There were the chicken adventures that ended with a sweet little Dutch Bantam hen, the lone survivor, going to live next door as the First Wife of Mr. Blackie the head rooster. The pen and the coop were recently repurposed over in Osage County and now house beloved ducks in a much less rural setting than here, so their mortality will surely not be in constant jeopardy the way my poor little chickens always were.

I am winding down a long, fruitful career and will soon be retiring to stay home all the time. I wonder how I will adjust to this final lap of my life? I think I will absolutely love not having all the petty office politics and headaches and irritations, though I will miss some of the people. I will miss the opportunity to stay current with technology. I will miss the work itself but I have my own work to do now. Maybe I will be able to have a few tomato plants once I have the time to tend to them. I will have time to appreciate my horses instead of simply being their servant. I will have time to teach Mattie a thing or two, and perhaps even Jake will benefit from some constant, unhurried attention.

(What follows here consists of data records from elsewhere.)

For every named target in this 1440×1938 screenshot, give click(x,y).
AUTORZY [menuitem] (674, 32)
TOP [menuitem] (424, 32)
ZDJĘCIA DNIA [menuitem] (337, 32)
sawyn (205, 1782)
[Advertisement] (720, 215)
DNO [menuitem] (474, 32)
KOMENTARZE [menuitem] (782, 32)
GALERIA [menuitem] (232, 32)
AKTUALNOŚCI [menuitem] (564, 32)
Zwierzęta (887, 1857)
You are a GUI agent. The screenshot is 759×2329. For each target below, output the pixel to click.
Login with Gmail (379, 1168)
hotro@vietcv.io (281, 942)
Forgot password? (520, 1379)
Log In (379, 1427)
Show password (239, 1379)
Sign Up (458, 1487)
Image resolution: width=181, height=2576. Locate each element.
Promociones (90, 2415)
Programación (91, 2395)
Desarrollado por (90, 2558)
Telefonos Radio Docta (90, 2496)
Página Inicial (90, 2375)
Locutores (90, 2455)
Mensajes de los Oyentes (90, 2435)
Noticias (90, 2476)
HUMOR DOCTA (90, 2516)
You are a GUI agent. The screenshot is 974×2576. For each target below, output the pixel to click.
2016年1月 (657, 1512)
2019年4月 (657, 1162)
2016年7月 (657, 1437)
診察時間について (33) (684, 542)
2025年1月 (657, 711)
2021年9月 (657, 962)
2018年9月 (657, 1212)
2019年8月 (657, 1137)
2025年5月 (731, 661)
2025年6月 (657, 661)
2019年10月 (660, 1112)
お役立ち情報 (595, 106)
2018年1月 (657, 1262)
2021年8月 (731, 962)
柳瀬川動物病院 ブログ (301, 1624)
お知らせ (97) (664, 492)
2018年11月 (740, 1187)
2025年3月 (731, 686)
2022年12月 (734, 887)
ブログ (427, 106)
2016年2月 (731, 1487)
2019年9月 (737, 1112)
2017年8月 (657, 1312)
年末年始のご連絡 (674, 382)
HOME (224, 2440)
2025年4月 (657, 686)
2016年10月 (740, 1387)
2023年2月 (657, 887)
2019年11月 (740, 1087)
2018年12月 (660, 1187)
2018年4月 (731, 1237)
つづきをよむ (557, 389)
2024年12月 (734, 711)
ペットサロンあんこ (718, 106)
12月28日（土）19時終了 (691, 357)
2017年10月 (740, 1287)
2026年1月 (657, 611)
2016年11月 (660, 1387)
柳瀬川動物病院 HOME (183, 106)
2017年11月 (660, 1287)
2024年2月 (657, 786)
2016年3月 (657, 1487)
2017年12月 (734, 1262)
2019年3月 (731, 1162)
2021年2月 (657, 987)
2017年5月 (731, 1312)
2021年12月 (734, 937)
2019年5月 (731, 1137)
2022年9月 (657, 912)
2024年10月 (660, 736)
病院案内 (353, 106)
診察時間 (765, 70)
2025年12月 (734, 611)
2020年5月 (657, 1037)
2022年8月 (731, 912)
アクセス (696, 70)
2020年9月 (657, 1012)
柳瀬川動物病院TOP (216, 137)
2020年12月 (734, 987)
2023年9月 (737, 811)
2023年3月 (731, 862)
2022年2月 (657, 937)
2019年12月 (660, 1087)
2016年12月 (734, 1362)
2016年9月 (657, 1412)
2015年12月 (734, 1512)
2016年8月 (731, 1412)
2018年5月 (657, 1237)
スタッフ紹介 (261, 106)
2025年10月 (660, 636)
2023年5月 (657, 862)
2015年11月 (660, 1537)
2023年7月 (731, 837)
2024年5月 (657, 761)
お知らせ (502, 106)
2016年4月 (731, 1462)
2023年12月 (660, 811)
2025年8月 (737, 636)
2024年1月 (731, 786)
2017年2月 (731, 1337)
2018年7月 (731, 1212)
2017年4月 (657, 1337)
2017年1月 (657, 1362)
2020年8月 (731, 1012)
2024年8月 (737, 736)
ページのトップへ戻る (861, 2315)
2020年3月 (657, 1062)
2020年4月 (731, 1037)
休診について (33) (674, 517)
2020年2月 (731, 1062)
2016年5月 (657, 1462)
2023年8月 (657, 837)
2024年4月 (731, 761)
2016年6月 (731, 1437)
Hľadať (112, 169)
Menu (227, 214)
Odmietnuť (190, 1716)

I look forward to having the immense blessing of time to greet the dawn and remain in one spot as the sun travels across my beloved Kansas skies - and quietly move forward in time with the turning of the seasons - greeting the hummingbirds in May, the lightning bugs of June, the hot, fertile days of harvest. I will be home to watch the leaves fall, baring the grace of the trees. I will have the time to catch a glimpse of a coyote or a fox, a bob cat or an eagle. And if I get snowed in during the winter, it will not be a hardship. From my beloved few acres, I will have time to consciously and constantly love and appreciate the intricacies of this amazing earth spinning mysteriously through a universe all but unknown to our species. I will have time to wonder.

I will have time and silence to deeply commit to my meditation practice. I think I am looking forward to that as much as anything else. Who knows what might arise from a quiet consciousness? I hope I have many, many more years to enjoy my little house here on the prairie. I will continue to write about my ordinary adventures so y'all come back, ya hear?